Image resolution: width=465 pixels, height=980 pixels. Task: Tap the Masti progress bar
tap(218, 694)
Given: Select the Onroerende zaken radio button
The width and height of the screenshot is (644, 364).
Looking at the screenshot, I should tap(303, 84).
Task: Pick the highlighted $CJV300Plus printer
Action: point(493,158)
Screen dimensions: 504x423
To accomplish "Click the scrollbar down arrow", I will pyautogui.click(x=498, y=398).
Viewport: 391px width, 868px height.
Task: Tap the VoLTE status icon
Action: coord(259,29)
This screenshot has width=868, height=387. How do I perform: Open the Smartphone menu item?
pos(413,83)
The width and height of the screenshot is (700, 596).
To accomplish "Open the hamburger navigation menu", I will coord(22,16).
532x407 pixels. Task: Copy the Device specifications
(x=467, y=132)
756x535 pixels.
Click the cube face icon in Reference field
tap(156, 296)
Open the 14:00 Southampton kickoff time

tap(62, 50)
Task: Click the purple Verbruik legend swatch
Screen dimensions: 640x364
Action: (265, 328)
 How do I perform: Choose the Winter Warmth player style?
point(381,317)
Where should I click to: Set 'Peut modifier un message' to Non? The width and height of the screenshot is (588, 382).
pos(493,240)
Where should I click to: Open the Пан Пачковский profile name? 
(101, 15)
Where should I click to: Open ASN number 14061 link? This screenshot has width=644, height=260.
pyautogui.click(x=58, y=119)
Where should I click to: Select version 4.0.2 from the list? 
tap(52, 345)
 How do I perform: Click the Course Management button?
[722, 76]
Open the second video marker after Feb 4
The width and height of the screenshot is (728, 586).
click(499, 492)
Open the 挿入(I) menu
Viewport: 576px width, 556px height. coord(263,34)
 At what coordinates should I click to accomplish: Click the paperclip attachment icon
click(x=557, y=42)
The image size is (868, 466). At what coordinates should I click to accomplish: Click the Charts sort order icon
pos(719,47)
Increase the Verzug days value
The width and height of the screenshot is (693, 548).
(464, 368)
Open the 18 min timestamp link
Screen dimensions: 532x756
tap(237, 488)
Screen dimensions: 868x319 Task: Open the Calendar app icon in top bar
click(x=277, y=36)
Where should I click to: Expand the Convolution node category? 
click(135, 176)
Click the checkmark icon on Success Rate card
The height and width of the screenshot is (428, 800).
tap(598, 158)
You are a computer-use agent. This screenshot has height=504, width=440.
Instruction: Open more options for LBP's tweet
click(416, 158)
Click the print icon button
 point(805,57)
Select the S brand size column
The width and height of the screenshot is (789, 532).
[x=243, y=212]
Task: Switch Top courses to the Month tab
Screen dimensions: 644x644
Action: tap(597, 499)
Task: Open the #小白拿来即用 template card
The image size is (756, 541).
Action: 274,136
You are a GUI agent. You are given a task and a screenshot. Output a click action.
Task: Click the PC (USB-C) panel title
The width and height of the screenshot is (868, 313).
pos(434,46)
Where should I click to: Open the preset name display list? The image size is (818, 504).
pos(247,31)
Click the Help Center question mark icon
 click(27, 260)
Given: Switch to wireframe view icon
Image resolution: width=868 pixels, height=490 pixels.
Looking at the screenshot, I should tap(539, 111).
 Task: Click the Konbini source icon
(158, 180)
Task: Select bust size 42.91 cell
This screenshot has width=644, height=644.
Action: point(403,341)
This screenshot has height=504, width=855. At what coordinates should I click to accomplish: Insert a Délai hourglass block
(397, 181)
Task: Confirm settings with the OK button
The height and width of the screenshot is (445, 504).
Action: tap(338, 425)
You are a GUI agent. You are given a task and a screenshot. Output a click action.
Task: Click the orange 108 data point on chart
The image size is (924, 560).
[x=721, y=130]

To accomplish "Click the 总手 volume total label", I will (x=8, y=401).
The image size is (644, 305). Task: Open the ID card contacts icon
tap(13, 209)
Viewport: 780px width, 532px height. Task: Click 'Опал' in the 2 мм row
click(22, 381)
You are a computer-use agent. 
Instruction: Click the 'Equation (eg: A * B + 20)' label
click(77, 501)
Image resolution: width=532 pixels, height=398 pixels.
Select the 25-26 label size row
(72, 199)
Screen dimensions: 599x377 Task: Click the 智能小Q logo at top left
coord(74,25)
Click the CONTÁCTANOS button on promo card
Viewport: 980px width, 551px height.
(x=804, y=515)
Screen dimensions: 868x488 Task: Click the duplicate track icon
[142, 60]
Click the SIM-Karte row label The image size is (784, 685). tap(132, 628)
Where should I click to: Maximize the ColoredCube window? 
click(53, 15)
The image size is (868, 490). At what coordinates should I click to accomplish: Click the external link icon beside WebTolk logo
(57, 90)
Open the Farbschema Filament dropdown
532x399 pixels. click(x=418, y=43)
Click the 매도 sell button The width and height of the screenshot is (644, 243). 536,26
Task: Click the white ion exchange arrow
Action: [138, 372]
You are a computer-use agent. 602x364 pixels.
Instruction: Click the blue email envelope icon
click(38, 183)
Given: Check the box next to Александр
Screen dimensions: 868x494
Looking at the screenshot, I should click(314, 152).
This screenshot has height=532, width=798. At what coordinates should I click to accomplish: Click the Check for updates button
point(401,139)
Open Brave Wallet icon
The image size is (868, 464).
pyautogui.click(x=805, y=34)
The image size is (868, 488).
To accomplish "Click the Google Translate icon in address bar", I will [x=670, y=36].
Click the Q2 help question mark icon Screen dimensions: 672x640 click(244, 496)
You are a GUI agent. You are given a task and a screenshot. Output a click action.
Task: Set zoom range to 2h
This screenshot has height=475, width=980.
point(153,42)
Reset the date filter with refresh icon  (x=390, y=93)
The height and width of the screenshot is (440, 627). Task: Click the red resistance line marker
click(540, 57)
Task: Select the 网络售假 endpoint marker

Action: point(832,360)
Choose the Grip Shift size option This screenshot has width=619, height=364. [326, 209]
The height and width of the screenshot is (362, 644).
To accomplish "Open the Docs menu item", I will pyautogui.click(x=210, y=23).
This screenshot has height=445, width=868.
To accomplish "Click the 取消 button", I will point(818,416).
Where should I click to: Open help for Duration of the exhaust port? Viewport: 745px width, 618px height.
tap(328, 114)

_Action item_. Set the whole listing down again, unchanged.

_Exercise result_.
Image resolution: width=465 pixels, height=980 pixels. Task: Tap the Masti progress bar
tap(218, 694)
Given: Select the Onroerende zaken radio button
The width and height of the screenshot is (644, 364).
Looking at the screenshot, I should tap(303, 84).
Task: Pick the highlighted $CJV300Plus printer
Action: point(493,158)
Screen dimensions: 504x423
To accomplish "Click the scrollbar down arrow", I will pyautogui.click(x=498, y=398).
Viewport: 391px width, 868px height.
Task: Tap the VoLTE status icon
Action: coord(259,29)
This screenshot has width=868, height=387. How do I perform: Open the Smartphone menu item?
pos(413,83)
The width and height of the screenshot is (700, 596).
To accomplish "Open the hamburger navigation menu", I will coord(22,16).
532x407 pixels. Task: Copy the Device specifications
(x=467, y=132)
756x535 pixels.
Click the cube face icon in Reference field
tap(156, 296)
Open the 14:00 Southampton kickoff time

tap(62, 50)
Task: Click the purple Verbruik legend swatch
Screen dimensions: 640x364
Action: (265, 328)
 How do I perform: Choose the Winter Warmth player style?
point(381,317)
Where should I click to: Set 'Peut modifier un message' to Non? The width and height of the screenshot is (588, 382).
pos(493,240)
Where should I click to: Open the Пан Пачковский profile name? 
(101, 15)
Where should I click to: Open ASN number 14061 link? This screenshot has width=644, height=260.
pyautogui.click(x=58, y=119)
Where should I click to: Select version 4.0.2 from the list? 
tap(52, 345)
 How do I perform: Click the Course Management button?
[722, 76]
Open the second video marker after Feb 4
The width and height of the screenshot is (728, 586).
click(499, 492)
Open the 挿入(I) menu
Viewport: 576px width, 556px height. coord(263,34)
 At what coordinates should I click to accomplish: Click the paperclip attachment icon
click(x=557, y=42)
The image size is (868, 466). At what coordinates should I click to accomplish: Click the Charts sort order icon
pos(719,47)
Increase the Verzug days value
The width and height of the screenshot is (693, 548).
(464, 368)
Open the 18 min timestamp link
Screen dimensions: 532x756
tap(237, 488)
Screen dimensions: 868x319 Task: Open the Calendar app icon in top bar
click(x=277, y=36)
Where should I click to: Expand the Convolution node category? 
click(135, 176)
Click the checkmark icon on Success Rate card
The height and width of the screenshot is (428, 800).
tap(598, 158)
You are a computer-use agent. This screenshot has height=504, width=440.
Instruction: Open more options for LBP's tweet
click(416, 158)
Click the print icon button
 point(805,57)
Select the S brand size column
The width and height of the screenshot is (789, 532).
[x=243, y=212]
Task: Switch Top courses to the Month tab
Screen dimensions: 644x644
Action: tap(597, 499)
Task: Open the #小白拿来即用 template card
The image size is (756, 541).
Action: 274,136
You are a GUI agent. You are given a task and a screenshot. Output a click action.
Task: Click the PC (USB-C) panel title
The width and height of the screenshot is (868, 313).
pos(434,46)
Where should I click to: Open the preset name display list? The image size is (818, 504).
pos(247,31)
Click the Help Center question mark icon
 click(27, 260)
Given: Switch to wireframe view icon
Image resolution: width=868 pixels, height=490 pixels.
Looking at the screenshot, I should tap(539, 111).
 Task: Click the Konbini source icon
(158, 180)
Task: Select bust size 42.91 cell
This screenshot has width=644, height=644.
Action: point(403,341)
This screenshot has height=504, width=855. At what coordinates should I click to accomplish: Insert a Délai hourglass block
(397, 181)
Task: Confirm settings with the OK button
The height and width of the screenshot is (445, 504).
Action: tap(338, 425)
You are a GUI agent. You are given a task and a screenshot. Output a click action.
Task: Click the orange 108 data point on chart
The image size is (924, 560).
[x=721, y=130]

To accomplish "Click the 总手 volume total label", I will (x=8, y=401).
The image size is (644, 305). Task: Open the ID card contacts icon
tap(13, 209)
Viewport: 780px width, 532px height. Task: Click 'Опал' in the 2 мм row
click(22, 381)
You are a computer-use agent. 
Instruction: Click the 'Equation (eg: A * B + 20)' label
click(77, 501)
Image resolution: width=532 pixels, height=398 pixels.
Select the 25-26 label size row
(72, 199)
Screen dimensions: 599x377 Task: Click the 智能小Q logo at top left
coord(74,25)
Click the CONTÁCTANOS button on promo card
Viewport: 980px width, 551px height.
(x=804, y=515)
Screen dimensions: 868x488 Task: Click the duplicate track icon
[142, 60]
Click the SIM-Karte row label The image size is (784, 685). tap(132, 628)
Where should I click to: Maximize the ColoredCube window? 
click(53, 15)
The image size is (868, 490). At what coordinates should I click to accomplish: Click the external link icon beside WebTolk logo
(57, 90)
Open the Farbschema Filament dropdown
532x399 pixels. click(x=418, y=43)
Click the 매도 sell button The width and height of the screenshot is (644, 243). 536,26
Task: Click the white ion exchange arrow
Action: [138, 372]
You are a computer-use agent. 602x364 pixels.
Instruction: Click the blue email envelope icon
click(38, 183)
Given: Check the box next to Александр
Screen dimensions: 868x494
Looking at the screenshot, I should click(314, 152).
This screenshot has height=532, width=798. At what coordinates should I click to accomplish: Click the Check for updates button
point(401,139)
Open Brave Wallet icon
The image size is (868, 464).
pyautogui.click(x=805, y=34)
The image size is (868, 488).
To accomplish "Click the Google Translate icon in address bar", I will [x=670, y=36].
Click the Q2 help question mark icon Screen dimensions: 672x640 click(244, 496)
You are a GUI agent. You are given a task and a screenshot. Output a click action.
Task: Set zoom range to 2h
This screenshot has height=475, width=980.
point(153,42)
Reset the date filter with refresh icon  (x=390, y=93)
The height and width of the screenshot is (440, 627). Task: Click the red resistance line marker
click(540, 57)
Task: Select the 网络售假 endpoint marker

Action: point(832,360)
Choose the Grip Shift size option This screenshot has width=619, height=364. [326, 209]
The height and width of the screenshot is (362, 644).
To accomplish "Open the Docs menu item", I will pyautogui.click(x=210, y=23).
This screenshot has height=445, width=868.
To accomplish "Click the 取消 button", I will point(818,416).
Where should I click to: Open help for Duration of the exhaust port? Viewport: 745px width, 618px height.
tap(328, 114)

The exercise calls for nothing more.